ボラティリティ(市場の変動制)というあいまいな概念を売買するやり方
は前述したとおり、大きく3つに分けられます。

1 デルタ・ガンマを封印し、ベガ・セータのリスクを取る

IVのくせをマスターし、IVの動きを先読みしたポジションを作り、読みが当たれば利益が出る
1A IVの絶対的な動きを狙う
1B IVの相対的な動きを狙う

2 デルタとガンマで勝負し、ヘッジによる売買益を狙ったり、セータと呼ぶ時間価値を狙う
2A ガンマプラス デルタヘッジによる売買益狙い
2B ガンママイナス セータ(時間価値)狙い
オプションを保有している間、IV変化の影響を受けるので、1のリスクも内包する

3 デルタとガンマで勝負し、ベガ、セータは一切無視する

デルタ1の商品の売買(ダイナミックヘッジ)によりオプションを満期にわたって複製する手法
オプションが反対売買できる場合あまり使われない
2の手法で一時的に使われる




実際のオプショントレーディングにおいては
1と2は混在しており、1を基本形にし2に発展したり1に戻ったりする感じです。

常にデルタ・ガンマをニュートラルになるように調整していけば1の要素の強いトレーディングになりますし、

ガンマはある程度残し、デルタで調整していけば2の要素の強いトレーディングになります。
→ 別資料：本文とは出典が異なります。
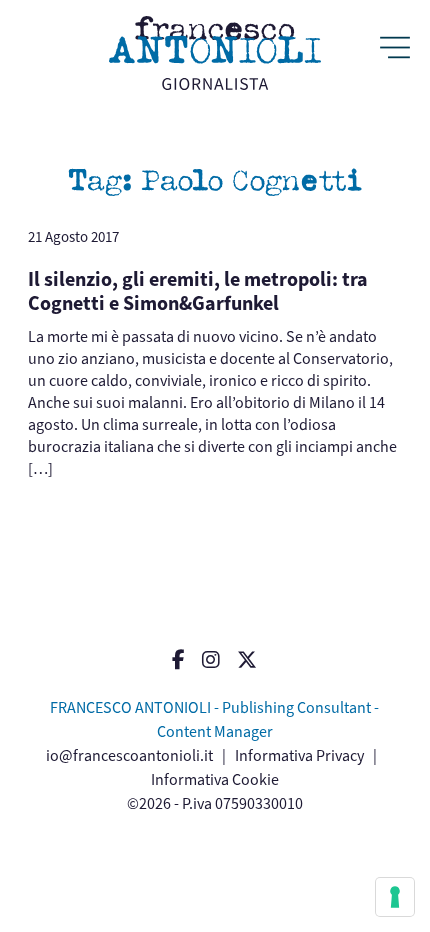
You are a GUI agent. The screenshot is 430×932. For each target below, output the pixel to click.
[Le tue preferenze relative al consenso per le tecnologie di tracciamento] (395, 897)
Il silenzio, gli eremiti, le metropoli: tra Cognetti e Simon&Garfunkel (198, 291)
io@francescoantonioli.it (129, 755)
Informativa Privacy (299, 755)
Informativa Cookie (215, 779)
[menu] (395, 50)
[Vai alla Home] (215, 53)
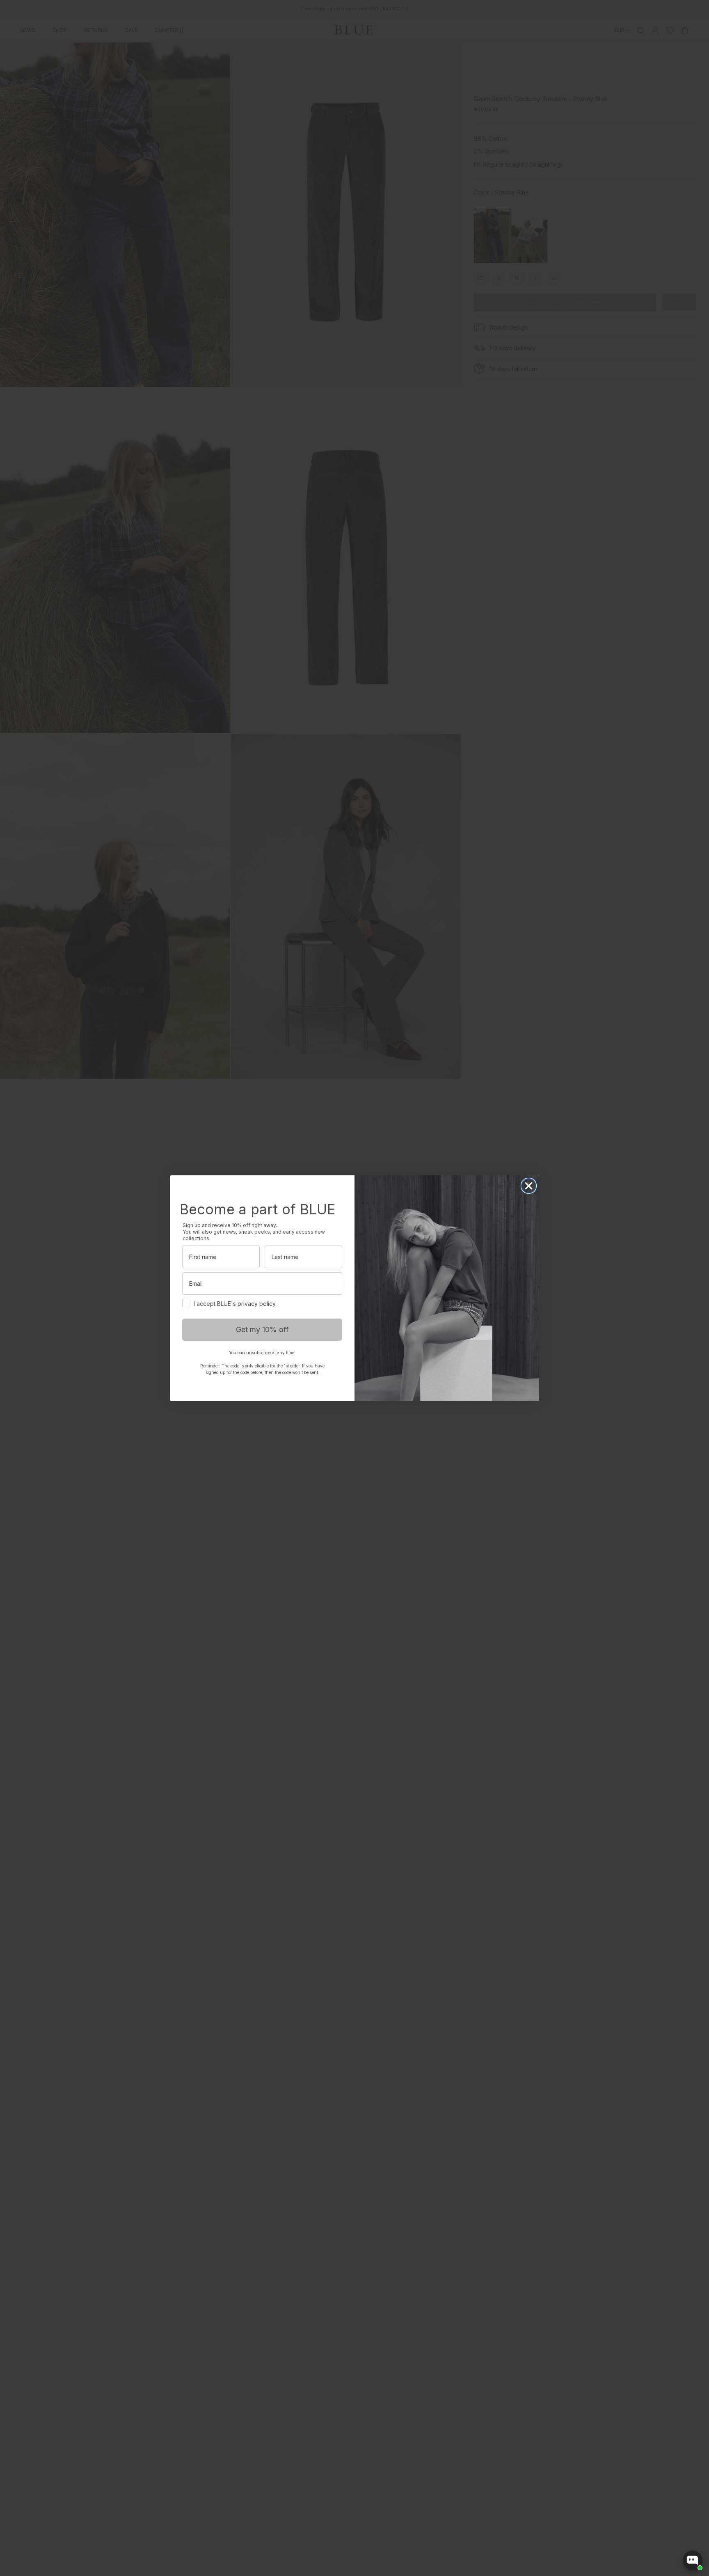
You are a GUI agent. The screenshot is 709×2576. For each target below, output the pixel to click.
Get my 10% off (262, 1329)
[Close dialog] (528, 1186)
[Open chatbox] (692, 2560)
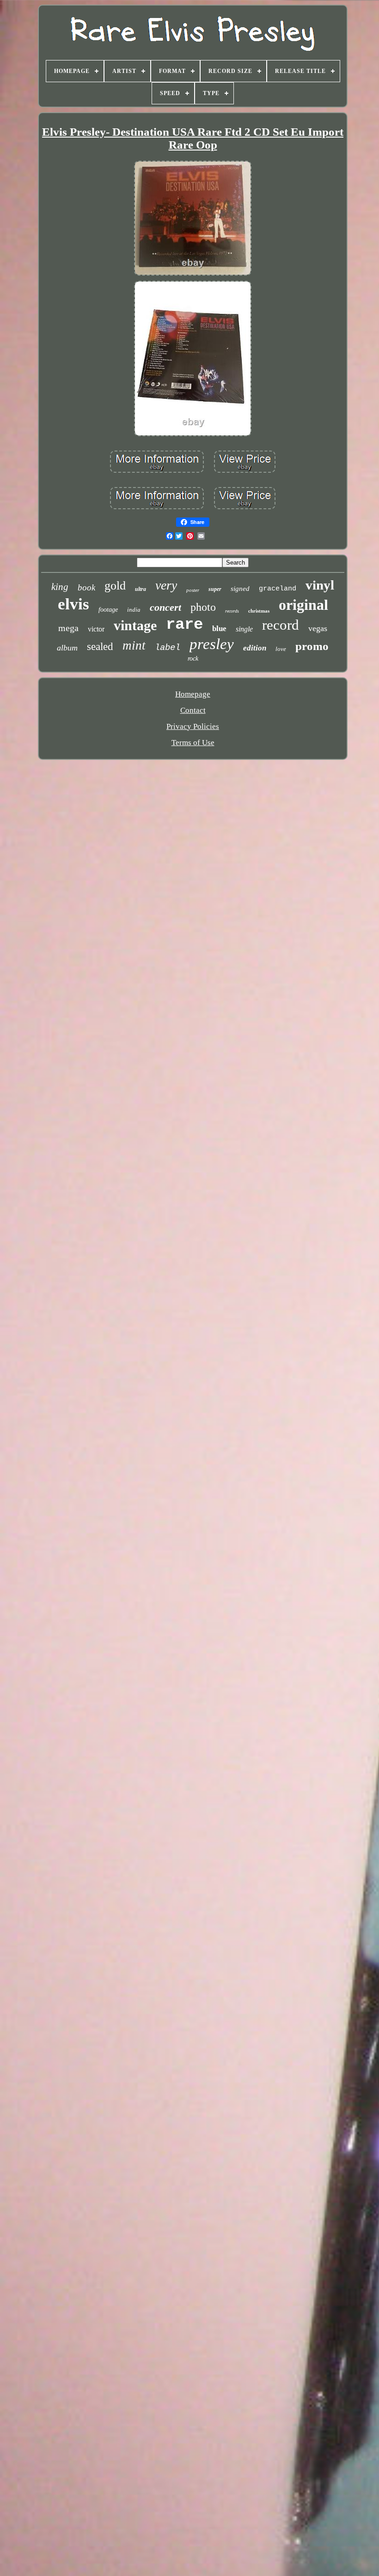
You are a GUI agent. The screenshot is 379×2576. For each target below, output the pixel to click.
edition (254, 648)
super (214, 589)
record (280, 625)
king (59, 586)
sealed (100, 646)
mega (68, 628)
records (232, 611)
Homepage (192, 694)
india (134, 609)
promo (312, 646)
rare (184, 624)
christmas (258, 611)
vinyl (320, 585)
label (167, 648)
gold (115, 585)
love (280, 648)
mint (134, 645)
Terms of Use (192, 742)
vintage (135, 625)
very (166, 585)
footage (108, 609)
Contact (193, 710)
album (67, 647)
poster (192, 590)
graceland (277, 589)
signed (240, 588)
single (244, 629)
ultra (140, 589)
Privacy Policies (192, 726)
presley (212, 644)
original (303, 604)
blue (219, 628)
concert (165, 607)
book (86, 587)
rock (193, 658)
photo (203, 607)
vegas (317, 628)
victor (96, 629)
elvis (73, 604)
ガンマをある程度残すのは、意図的にデルタヘッジによる売買益を狙ったり、セータによる収益を狙ったりするためです。



ボラティリティトレーディングとは

ボラティリティの大局観を読み

そのどこを回収するかの計画をたて(戦略の策定

そのために最適な戦術(組み合わせ)を実行し(戦術の選択

大局観が正しければ収益を得る 

日経平均に対する相場観はボラティリティの大局観を読むための一つの要素に過ぎす、
固定的に考えるよりもむしろあいまいにして確率的に考えるほうが有効



注意事項 (あくまでも私の考え方です)

  1. IVとは、BSモデルという単純だが堅強なモデルに基づいて計算される、オプション価格を分析するのに現在最も頼りになる「物差し」である。
  2. 同じ物差しを使っても、人によって使用するパラメーター(日数、みなし原資産価格)が違うので、微妙に答えが違う。違いにこだわってもあまり意味はない。
  3. BSモデルの仮定は原資産の動きと完全な整合性がないため、スマイルカーブというIVの構造が存在する。
  4. また、オプション市場特有の需給要因も関係している。
  5. ボラティリティトレーディング成功のカギは、スマイルカーブの動きを、過去の動きのパターンに照らしながら現在の市場環境を加味して主観で予測することにある。
  6. スマイルカーブをモデル化する複雑なモデルを追求しても必ずしも有意な成果は得られない
  7. むしろ、BSモデルを所与としたうえでスマイルカーブという歪みが存在する要因を理解することが、スマイルカーブの予測に役立ち、成功のカギとなる。
  8. 何はともあれ、ボラティリティ(標準偏差)の数学的な意味と特性だけはしっかりと理解する必要がある。